On Twitter, Andy Sher writes, "Rep Lynn says public officials able to perform marriages but refuse SSM could get rough treatment from rascally news orgs." As well they should. I would hope they would also run into legal trouble, since they would be acting in their capacity as representatives of the state.
But boy howdy is David Fowler excited! Rick Locker reports that Fowler says , "If you decide to have a special session on this, it will be a war unlike any you have seen since perhaps the income tax fight."
Locker also reports Rep. Lynn's utter misunderstanding of marriage: "Rep Lynn says marriage was a construct of the church. The only reason governments started registering marriages was so they had a record..." This is not true.

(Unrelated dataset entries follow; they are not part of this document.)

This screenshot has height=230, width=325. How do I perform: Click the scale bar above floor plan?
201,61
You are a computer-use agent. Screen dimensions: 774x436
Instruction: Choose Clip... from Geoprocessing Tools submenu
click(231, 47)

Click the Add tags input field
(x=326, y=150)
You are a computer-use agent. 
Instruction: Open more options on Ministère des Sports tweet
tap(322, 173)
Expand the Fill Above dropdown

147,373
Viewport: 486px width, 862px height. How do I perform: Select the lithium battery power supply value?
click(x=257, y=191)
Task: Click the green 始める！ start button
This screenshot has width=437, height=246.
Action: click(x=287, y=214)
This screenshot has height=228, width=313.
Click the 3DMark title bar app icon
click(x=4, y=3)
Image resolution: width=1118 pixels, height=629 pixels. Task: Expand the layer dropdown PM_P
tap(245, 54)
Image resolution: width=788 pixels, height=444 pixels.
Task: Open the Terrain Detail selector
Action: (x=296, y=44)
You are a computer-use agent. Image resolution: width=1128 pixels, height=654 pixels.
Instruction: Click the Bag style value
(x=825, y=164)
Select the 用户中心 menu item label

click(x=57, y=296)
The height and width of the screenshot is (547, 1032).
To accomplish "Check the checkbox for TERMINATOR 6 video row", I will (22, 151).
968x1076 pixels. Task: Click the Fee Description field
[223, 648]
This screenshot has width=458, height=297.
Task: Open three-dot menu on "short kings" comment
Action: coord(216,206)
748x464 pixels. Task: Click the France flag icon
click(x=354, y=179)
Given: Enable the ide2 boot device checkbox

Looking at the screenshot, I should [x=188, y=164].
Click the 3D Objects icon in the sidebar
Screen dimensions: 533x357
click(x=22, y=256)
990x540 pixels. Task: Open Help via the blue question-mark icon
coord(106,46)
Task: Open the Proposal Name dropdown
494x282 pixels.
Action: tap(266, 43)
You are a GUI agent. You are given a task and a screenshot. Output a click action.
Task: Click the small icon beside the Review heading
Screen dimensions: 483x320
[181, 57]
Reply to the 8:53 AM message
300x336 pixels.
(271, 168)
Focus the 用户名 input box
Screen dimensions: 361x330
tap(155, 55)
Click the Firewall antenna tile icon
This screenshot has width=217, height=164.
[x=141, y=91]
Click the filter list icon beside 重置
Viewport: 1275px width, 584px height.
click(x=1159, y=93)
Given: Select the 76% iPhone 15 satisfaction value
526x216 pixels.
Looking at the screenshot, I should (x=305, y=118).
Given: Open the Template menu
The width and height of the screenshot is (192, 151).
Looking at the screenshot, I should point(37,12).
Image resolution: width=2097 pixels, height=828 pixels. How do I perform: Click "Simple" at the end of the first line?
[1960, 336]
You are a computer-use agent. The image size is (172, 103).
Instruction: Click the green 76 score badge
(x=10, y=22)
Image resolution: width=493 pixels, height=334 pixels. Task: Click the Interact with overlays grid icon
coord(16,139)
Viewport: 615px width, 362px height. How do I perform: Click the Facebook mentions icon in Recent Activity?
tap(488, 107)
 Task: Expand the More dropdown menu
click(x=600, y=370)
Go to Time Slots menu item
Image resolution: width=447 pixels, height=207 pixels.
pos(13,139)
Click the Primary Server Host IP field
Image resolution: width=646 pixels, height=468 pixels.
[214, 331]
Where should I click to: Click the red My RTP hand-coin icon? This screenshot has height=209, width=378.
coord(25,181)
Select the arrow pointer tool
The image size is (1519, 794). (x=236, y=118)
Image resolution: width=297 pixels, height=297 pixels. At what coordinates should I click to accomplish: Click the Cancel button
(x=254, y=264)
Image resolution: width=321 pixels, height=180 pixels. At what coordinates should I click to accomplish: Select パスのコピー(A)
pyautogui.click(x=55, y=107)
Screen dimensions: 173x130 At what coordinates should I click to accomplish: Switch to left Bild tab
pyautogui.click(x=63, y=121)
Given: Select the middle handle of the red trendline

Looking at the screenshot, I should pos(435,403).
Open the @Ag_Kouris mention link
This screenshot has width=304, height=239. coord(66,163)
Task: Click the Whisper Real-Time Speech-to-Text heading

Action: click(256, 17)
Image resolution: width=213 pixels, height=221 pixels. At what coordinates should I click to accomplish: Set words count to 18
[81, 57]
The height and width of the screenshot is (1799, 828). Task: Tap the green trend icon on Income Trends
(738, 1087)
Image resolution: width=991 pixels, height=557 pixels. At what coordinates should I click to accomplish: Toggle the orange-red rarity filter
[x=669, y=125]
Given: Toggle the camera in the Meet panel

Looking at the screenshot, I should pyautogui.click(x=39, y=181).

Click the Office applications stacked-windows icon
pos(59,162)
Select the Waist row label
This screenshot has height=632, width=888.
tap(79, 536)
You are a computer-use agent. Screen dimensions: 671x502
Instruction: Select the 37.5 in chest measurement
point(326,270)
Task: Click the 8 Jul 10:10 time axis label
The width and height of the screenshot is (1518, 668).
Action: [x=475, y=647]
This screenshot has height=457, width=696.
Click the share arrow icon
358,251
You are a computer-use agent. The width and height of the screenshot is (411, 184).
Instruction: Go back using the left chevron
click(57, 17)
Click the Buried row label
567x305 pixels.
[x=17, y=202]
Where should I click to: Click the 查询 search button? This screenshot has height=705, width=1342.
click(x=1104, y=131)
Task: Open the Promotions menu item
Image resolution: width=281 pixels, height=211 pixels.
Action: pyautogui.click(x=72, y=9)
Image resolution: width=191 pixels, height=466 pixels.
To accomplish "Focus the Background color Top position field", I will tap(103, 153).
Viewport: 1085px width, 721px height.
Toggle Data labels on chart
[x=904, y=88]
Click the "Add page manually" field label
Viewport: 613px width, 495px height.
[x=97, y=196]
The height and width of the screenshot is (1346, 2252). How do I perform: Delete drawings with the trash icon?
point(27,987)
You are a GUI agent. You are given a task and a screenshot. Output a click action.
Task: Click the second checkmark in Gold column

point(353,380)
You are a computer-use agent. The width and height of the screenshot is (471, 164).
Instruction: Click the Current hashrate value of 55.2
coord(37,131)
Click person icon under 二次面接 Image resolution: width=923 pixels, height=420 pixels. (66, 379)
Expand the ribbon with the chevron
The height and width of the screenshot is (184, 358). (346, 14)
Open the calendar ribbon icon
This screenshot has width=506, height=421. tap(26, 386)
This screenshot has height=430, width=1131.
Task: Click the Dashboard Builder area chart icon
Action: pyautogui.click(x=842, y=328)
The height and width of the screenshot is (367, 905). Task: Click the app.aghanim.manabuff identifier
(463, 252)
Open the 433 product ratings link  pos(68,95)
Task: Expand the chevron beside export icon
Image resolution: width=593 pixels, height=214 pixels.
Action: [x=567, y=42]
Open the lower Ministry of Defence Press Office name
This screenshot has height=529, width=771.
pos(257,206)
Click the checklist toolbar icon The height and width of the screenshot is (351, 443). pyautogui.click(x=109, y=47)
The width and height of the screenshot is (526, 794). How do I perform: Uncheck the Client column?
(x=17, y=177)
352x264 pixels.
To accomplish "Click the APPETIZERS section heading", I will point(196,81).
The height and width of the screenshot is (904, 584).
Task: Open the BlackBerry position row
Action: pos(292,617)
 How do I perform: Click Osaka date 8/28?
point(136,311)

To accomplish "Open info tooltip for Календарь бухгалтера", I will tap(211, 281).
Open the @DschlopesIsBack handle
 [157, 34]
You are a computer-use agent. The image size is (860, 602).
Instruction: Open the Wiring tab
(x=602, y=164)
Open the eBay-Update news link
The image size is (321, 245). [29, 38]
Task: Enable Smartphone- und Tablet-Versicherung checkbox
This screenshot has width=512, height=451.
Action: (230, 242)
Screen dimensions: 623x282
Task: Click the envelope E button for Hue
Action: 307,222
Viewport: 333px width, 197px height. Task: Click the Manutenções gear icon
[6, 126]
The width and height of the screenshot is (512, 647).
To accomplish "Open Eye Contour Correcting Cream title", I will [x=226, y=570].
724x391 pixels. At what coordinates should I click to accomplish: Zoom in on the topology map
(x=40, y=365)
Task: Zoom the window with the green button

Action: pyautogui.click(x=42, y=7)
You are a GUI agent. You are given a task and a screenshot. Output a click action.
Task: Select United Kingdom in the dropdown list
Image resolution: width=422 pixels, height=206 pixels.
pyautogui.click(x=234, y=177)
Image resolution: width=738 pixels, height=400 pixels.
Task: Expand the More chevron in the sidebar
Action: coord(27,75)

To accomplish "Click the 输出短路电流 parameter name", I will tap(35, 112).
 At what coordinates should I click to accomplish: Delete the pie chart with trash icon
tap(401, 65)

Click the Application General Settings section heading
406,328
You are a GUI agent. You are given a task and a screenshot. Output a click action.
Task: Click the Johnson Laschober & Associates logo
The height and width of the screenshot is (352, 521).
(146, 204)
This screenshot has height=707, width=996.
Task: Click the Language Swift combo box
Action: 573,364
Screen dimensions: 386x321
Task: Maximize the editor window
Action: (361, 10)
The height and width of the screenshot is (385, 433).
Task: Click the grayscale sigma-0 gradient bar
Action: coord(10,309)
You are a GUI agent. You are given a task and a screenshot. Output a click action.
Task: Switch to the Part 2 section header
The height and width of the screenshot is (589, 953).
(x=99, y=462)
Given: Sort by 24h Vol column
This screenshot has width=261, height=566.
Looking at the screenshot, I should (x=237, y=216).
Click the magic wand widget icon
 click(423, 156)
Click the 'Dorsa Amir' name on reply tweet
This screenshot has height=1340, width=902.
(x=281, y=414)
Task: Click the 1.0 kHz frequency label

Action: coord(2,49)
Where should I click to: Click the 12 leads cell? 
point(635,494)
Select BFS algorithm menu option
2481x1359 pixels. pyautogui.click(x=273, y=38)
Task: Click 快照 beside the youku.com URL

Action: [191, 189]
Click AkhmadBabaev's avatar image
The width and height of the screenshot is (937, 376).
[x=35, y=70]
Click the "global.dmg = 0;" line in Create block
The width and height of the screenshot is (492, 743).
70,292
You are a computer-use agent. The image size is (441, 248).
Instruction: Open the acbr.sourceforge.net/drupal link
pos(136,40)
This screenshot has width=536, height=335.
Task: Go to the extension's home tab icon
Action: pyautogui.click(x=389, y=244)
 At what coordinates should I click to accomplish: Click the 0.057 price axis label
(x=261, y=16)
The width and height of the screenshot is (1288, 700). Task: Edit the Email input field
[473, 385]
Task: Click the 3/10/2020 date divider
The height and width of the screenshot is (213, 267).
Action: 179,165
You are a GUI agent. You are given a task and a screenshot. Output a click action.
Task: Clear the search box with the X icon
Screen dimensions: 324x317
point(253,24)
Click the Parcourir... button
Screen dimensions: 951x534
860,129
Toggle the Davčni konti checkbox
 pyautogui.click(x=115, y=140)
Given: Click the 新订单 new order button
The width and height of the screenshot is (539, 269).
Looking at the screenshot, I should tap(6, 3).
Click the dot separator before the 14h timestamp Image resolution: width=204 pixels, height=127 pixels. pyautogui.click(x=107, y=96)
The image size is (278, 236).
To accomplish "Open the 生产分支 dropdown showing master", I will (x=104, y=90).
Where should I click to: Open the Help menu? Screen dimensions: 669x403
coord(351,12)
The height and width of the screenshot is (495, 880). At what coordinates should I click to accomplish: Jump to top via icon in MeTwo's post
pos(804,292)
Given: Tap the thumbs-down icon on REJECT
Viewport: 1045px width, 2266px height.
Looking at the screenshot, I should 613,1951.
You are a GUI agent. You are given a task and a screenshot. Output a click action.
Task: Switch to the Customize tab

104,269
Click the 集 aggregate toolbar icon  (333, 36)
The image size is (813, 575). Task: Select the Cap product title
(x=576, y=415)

I mean, for starters, people have been getting married longer than there's been Christianity and people in the United States have been getting married since the founding of this country who weren't Christian.
I cannot believe that state legislators are taking time to figure out how to defy the federal government when it comes to gay marriage, but can't make the time to deal with our insurance crisis. It's hilarious.
I don't think this is going to be like the income tax fight, for one good reason. No politicians were secretly paying a Tennessee state income tax. If this gets as ugly as the income tax fight, not only will we lose, because, duh, states can't nullify federal law, a few people are playing chicken with a train.
That's not a threat. That's just a statistical fact.
It's obvious to anyone who pays even a little attention to Tennessee politics that Republicans have had a hard time adjusting to being the ruling party. They've thrived and gotten into power by throwing themselves repeatedly against a seemingly insurmountable foe—Tennessee Democrats—only to eventually and thoroughly surmount them. And they have floundered around, without a united front or coherent plan since they have no enemy to come together against.
So, I see the appeal of going on this Quixotic quest against the federal government. But, damn, if I were a Republican leader right now, I'd be concerned about who might have a skeleton or two "in the closet," so to speak.
Why would you, as a party, risk shooting yourself in the foot over a settled issue?